A few beautiful things in life have a special meaning. Only to you. Something you cherish. They may be as fleeting as a thought, but they stay with you, coming at you at random moments. Powerful, evoking emotions, influencing you. Few things in life stay with you, in this way.
In my world, which includes a lot of reading, some of these things that stayed with me, a lot of these things, actually, came from books. Stories. Poetry. A perfectly written line. A beautiful sentence.
It’s exactly like that science experiment I did in school. A column of water and a tuning fork held over it. At that perfect height, the sound of the tuning fork resonates, reverberates, until it’s a beautiful, perfect, loud note. Music.
These words that’s stayed with me were exactly the same.
To relive some of these with you, has been almost a walk through memory lane.
I remember, I remember,
The house where I was born,
The little window where the sun
Came peeping in at morn;
I remember, I remember,
The fir trees dark and high;
I used to think their slender tops
Were close against the sky:
It was a childish ignorance,
But now ’tis little joy
To know I’m farther off from heav’n
Than when I was a boy.
That was I remember, I remember by Thomas Hood. I learnt most of these poems for competitions, declamations. I didn’t appreciate them then. But they come back to me now, at odd moments.
This one, nostalgia.
Some people decorate their rooms, their walls with pictures. I wish I could with words.
I have a little shadow that goes in and out with me,
And what can be the use of him is more than I can see.
He is very, very like me from the heels up to the head;
And I see him jump before me, when I jump into my bed.
One morning, very early, before the sun was up,
I rose and found the shining dew on every buttercup;
But my lazy little shadow, like an arrant sleepy-head,
Had stayed at home behind me and was fast asleep in bed.
Silly.
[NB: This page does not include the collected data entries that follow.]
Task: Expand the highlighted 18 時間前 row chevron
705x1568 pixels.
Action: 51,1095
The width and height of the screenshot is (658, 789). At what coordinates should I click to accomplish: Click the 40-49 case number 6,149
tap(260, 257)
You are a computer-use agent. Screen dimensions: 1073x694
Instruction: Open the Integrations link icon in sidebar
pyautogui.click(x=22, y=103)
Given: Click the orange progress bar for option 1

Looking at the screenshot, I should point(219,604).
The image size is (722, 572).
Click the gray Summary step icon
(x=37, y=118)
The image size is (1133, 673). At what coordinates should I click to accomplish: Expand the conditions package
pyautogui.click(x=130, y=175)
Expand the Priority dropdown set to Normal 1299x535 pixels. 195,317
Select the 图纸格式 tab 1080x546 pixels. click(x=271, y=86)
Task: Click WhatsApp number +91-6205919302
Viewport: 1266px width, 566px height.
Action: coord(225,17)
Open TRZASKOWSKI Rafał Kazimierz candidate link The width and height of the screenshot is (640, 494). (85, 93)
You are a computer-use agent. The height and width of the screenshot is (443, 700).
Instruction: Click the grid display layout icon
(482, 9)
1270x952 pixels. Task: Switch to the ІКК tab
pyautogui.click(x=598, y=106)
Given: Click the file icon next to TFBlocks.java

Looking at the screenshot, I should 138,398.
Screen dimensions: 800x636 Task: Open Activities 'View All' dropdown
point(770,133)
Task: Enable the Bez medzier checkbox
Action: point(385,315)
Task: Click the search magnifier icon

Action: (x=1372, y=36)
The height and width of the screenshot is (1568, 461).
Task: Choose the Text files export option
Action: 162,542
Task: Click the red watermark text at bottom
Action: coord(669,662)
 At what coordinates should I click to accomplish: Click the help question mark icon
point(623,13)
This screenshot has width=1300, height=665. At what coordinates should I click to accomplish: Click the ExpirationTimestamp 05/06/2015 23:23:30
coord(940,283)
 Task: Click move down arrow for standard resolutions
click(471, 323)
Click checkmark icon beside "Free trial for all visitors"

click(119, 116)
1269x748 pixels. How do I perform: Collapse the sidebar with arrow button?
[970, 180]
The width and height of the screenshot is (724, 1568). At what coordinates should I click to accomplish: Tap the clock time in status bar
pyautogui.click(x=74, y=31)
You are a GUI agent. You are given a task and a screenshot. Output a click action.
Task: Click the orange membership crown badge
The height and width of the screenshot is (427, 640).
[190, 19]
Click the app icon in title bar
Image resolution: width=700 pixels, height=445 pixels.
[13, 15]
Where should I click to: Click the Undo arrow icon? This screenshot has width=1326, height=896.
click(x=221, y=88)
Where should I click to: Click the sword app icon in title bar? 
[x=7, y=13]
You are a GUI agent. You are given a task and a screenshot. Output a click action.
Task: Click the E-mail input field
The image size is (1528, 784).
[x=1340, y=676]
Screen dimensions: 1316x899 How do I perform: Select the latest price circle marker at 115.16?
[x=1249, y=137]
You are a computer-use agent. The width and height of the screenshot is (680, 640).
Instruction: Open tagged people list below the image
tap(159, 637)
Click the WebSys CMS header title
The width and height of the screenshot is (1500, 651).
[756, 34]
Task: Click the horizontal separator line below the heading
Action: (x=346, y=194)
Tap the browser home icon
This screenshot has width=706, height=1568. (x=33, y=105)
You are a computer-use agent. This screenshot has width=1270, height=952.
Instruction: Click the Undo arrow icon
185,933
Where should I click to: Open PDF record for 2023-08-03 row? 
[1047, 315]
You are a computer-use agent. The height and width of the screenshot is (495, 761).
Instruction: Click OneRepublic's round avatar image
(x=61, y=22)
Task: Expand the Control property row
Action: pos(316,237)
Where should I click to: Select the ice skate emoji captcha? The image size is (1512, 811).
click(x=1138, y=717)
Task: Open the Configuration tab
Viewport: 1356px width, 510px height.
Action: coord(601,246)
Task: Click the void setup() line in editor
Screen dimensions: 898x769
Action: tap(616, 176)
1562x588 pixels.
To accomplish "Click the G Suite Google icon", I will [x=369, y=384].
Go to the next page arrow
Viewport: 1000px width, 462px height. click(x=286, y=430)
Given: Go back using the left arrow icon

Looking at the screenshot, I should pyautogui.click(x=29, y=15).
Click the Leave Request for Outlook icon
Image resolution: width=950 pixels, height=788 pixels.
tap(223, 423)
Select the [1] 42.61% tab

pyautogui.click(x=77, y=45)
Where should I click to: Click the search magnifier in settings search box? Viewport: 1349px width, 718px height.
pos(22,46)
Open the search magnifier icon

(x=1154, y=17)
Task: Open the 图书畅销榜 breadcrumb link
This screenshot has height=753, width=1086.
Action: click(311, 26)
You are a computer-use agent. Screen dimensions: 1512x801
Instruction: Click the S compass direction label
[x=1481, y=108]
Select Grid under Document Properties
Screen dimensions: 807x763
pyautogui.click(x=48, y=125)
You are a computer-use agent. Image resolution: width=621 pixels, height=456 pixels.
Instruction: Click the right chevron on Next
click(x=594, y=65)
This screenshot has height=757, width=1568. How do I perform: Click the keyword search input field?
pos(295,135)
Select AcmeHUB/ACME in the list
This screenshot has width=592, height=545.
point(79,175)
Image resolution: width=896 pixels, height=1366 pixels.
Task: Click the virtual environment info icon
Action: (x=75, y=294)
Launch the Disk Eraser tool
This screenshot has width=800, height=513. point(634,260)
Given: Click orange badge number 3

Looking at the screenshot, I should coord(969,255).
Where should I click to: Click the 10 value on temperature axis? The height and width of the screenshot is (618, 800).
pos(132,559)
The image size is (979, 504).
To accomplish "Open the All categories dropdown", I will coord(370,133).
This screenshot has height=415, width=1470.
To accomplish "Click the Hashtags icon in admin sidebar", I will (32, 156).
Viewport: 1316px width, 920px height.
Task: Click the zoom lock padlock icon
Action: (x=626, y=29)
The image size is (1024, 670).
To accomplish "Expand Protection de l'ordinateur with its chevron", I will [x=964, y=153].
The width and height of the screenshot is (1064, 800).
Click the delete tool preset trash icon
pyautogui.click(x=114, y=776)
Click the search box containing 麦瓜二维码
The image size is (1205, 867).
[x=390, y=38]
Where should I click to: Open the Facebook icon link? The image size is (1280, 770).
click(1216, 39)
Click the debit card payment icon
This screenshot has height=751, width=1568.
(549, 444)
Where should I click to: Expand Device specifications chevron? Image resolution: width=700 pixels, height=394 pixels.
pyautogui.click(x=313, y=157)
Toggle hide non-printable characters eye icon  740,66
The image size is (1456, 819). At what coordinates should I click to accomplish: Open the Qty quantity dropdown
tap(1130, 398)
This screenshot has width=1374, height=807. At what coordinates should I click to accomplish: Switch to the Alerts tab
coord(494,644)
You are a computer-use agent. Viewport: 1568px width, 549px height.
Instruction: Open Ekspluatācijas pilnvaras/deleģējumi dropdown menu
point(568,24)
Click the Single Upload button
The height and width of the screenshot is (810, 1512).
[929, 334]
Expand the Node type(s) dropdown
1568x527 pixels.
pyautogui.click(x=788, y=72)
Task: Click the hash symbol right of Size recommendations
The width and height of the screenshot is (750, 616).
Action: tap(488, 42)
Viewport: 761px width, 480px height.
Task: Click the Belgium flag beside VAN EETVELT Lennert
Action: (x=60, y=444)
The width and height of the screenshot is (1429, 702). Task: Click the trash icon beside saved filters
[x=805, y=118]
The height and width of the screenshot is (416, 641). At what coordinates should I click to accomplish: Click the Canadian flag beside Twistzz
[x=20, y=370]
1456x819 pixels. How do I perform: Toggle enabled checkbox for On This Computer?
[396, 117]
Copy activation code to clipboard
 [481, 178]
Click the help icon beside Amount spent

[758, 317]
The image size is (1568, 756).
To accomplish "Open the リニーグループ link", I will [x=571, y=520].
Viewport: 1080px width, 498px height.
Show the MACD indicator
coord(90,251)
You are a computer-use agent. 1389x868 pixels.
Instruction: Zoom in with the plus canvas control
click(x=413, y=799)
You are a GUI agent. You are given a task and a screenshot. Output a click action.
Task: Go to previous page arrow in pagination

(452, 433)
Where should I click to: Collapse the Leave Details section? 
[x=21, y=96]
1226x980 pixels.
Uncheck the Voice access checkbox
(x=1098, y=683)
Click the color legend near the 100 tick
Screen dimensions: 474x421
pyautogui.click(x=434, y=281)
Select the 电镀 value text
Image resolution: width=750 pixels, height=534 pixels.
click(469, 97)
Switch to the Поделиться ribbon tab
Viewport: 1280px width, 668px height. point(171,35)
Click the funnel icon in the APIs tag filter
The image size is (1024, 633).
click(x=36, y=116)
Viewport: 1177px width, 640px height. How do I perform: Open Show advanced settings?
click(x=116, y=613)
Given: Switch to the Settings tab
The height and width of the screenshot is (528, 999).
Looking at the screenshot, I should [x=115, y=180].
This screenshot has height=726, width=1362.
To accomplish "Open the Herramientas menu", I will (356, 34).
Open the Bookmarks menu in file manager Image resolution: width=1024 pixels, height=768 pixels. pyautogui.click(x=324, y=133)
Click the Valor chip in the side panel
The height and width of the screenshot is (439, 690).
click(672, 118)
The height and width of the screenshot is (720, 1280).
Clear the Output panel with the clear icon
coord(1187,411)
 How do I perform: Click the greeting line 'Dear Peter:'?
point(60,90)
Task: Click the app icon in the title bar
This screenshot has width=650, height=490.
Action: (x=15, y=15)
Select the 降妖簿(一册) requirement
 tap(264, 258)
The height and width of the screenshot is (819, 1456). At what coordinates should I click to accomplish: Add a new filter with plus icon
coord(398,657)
Capturing childhood. It’s joy. It’s innocence. It’s security. My shadow, by Robert Louis Stevenson.
Another one that stuck with me, even though I didn’t understand it at that time, I was eight, but still-
Ozymandias- Percy Bysshe Shelley
I met a traveller from an antique land,
Who said—“Two vast and trunkless legs of stone
Stand in the desert. . . . Near them, on the sand,
Half sunk a shattered visage lies, whose frown,
And wrinkled lip, and sneer of cold command,
Tell that its sculptor well those passions read
Which yet survive, stamped on these lifeless things,
The hand that mocked them, and the heart that fed;
And on the pedestal, these words appear:
My name is Ozymandias, King of Kings;
Look on my Works, ye Mighty, and despair!
Nothing beside remains. Round the decay
Of that colossal Wreck, boundless and bare
The lone and level sands stretch far away.
To me, these words held power. A sadness and a wondering at the foolishness of it all. The human preoccupation with raising huge monuments to leave behind on earth, and the trouble taken for it, and look what remains.
And how could I forget, Casabianca. That favourite at all competitions. The utter heartbreak, the unbelievable courage of it all gets me, every time. An unforgettable one indeed.
The boy stood on the burning deck
Whence all but he had fled;
The flame that lit the battle’s wreck
Shone round him o’er the dead.
Yet beautiful and bright he stood,
As born to rule the storm;
A creature of heroic blood,
A proud, though childlike form.
The flames roll’d on…he would not go
Without his father’s word;
That father, faint in death below,
His voice no longer heard.
He call’d aloud…”Say, father,say
If yet my task is done!”
He knew not that the chieftain lay
Unconscious of his son.
“Speak, father!” once again he cried
“If I may yet be gone!”
And but the booming shots replied,
And fast the flames roll’d on.
Upon his brow he felt their breath,
And in his waving hair,
And looked from that lone post of death,
In still yet brave despair;
And shouted but once more aloud,
“My father, must I stay?”
While o’er him fast, through sail and shroud
The wreathing fires made way,
They wrapt the ship in splendour wild,
They caught the flag on high,
And stream’d above the gallant child,
Like banners in the sky.
There came a burst of thunder sound…
The boy-oh! where was he?
Ask of the winds that far around
With fragments strewed the sea.
With mast, and helm, and pennon fair,
That well had borne their part;
But the noblest thing which perished there
Was that young faithful heart.
Another all time favourite of mine, is the Raven. The poem is too long and too beautiful to paste here and leave it at that. I could write a whole separate essay on it, regardless of the fact that I had to, for school. Go read it, and experience the beauty.
There are so many more poems that stayed with me. Material for more posts. So for now, farewell. Happy poetry time. Share with me your favorites, and spread the joy.
As we say in Tamil,
யாம் பெற்ற இன்பம், பெறுக இவ்வையகம்.
Let the world experience the joy that I have.